Several Clinton superdelegates, whose votes could help decide the nomination, said Monday that they were wavering in the face of Mr. Obama’s momentum after victories in Washington State, Nebraska, Louisiana and Maine last weekend.

It now appears that the Clinton campaign has all but conceded the entire month of February to Barack Obama. They have begun to spin the remainder of the contests this month as “not especially well teed up” for Hillary, and that may be an understatement. Obama is well ahead of Hillary in the Potomac Primaries today, perhaps by as much as 15 points in Virginia and 20 in Maryland. Hawaii and Wisconsin round out the month, and both have strong leanings towards Obama, the former being his childhood home.
However, does the situation really require the panic seen in this report? After all, none of these states are winner-take-all. If Hillary runs close in them, she can keep the delegate gap fairly narrow. She can’t win by losing in a two-person race, but Obama can’t win the nomination outright without winning around 70% of the remaining delegates — a very tall order for states with proportional allocation.

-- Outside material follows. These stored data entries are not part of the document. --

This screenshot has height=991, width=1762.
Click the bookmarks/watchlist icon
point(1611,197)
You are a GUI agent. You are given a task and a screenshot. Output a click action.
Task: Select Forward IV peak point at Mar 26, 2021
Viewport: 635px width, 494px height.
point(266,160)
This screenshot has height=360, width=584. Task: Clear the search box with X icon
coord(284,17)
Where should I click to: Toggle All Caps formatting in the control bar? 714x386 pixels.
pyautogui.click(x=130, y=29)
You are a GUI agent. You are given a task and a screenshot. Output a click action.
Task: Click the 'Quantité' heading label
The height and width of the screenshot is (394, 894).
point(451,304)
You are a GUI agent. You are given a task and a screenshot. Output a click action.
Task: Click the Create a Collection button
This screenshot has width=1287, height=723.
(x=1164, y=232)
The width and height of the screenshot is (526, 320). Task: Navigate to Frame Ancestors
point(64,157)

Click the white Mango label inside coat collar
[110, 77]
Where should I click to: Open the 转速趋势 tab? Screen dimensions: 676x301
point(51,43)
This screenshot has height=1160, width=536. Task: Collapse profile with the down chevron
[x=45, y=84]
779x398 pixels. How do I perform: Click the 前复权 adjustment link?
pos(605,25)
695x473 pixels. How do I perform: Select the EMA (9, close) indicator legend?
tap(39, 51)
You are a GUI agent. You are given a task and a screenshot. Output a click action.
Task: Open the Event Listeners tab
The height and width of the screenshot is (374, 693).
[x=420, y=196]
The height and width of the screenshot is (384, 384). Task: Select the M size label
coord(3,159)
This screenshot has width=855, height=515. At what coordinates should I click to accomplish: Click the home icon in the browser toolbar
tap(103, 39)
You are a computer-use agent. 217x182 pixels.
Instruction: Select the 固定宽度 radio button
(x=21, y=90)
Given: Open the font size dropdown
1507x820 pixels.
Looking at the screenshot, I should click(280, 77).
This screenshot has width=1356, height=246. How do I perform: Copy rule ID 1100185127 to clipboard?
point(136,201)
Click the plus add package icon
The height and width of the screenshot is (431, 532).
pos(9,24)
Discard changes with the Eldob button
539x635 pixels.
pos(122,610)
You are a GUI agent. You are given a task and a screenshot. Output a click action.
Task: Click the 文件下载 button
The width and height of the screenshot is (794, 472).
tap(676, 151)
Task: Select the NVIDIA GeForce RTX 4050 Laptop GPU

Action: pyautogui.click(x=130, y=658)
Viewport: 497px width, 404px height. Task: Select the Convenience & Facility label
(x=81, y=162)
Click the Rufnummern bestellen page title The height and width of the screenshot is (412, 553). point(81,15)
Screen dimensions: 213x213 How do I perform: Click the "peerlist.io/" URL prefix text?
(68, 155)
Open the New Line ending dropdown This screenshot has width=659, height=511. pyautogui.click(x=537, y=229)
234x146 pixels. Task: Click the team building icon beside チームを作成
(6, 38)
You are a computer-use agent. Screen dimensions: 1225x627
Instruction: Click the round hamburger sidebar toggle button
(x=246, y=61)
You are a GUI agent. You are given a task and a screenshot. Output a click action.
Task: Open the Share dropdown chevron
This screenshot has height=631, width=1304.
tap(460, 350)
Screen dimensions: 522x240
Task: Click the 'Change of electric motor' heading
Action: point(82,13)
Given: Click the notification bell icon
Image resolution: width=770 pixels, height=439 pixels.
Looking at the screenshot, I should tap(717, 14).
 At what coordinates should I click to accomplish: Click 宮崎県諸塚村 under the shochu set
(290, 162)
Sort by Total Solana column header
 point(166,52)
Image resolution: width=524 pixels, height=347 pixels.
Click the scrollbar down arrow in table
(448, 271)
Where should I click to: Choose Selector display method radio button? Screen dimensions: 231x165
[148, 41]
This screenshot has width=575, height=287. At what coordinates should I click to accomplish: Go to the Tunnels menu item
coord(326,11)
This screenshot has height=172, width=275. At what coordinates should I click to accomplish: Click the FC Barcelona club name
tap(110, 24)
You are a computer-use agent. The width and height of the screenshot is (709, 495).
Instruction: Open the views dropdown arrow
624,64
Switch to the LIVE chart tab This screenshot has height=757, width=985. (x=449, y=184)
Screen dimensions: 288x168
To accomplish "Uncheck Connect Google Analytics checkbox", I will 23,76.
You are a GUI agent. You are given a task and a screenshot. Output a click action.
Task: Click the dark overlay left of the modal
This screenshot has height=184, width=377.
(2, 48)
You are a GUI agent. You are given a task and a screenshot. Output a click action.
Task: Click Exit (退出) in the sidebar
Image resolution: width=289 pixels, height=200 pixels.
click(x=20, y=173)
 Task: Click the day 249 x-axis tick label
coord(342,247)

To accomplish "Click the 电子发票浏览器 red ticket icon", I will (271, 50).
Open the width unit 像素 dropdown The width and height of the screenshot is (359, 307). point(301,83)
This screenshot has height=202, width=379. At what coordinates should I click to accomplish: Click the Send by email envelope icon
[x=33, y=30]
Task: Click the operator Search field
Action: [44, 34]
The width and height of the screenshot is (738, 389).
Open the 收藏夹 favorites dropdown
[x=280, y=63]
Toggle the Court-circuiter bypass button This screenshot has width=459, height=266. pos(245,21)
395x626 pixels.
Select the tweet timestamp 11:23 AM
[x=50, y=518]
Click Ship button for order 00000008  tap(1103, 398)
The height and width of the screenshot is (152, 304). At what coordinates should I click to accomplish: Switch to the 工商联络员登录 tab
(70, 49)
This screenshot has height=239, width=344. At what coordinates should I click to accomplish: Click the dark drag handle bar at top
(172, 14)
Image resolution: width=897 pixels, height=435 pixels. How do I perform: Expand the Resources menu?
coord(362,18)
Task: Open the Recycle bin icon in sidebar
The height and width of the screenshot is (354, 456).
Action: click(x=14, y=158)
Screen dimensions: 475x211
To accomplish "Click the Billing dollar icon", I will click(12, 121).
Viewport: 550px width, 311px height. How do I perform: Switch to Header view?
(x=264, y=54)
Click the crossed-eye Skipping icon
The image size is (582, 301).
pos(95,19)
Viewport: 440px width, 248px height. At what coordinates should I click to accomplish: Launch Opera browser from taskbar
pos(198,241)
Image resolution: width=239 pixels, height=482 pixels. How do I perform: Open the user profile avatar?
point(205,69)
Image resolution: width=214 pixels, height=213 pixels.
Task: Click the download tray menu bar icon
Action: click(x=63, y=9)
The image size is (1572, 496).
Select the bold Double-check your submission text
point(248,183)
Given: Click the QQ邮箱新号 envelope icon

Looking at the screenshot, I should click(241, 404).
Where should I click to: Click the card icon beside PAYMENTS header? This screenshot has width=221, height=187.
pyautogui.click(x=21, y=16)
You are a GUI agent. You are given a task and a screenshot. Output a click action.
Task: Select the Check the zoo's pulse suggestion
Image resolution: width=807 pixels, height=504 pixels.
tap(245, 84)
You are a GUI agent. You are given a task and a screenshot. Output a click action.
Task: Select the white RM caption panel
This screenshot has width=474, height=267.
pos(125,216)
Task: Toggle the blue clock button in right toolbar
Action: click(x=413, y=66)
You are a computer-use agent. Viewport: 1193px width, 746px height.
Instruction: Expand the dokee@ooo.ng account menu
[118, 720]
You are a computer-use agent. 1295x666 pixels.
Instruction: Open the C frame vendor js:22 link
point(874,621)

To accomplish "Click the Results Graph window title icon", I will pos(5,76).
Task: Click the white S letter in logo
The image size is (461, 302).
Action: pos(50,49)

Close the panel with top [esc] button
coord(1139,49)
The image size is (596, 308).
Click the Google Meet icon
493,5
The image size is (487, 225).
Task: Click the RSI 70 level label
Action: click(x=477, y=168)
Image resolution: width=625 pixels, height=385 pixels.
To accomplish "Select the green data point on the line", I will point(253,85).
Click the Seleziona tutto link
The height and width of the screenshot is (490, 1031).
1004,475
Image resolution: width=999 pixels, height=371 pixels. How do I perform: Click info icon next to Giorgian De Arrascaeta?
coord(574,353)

The real battle will be among the superdelegates. She can’t keep losing states and keep arguing that she’ll be the better general-election candidate. That sounds suspiciously like Mitt Romney’s post-Iowa argument that a series of second-place finishes could still win him the nomination in a crowded field. Of course it could work out mathematically, but who wants a nominee that lost more states than he or she won? And since the superdelegates don’t have to follow their state’s vote, they are in a position to make that determination at the convention, months from now.
Hillary hopes that Obama will have exhausted his appeal after Wisconsin, and that the remaining states, heavily industrial, will start lining up behind her. Either way, this will go to the convention, and no one will be dropping out on March 5th.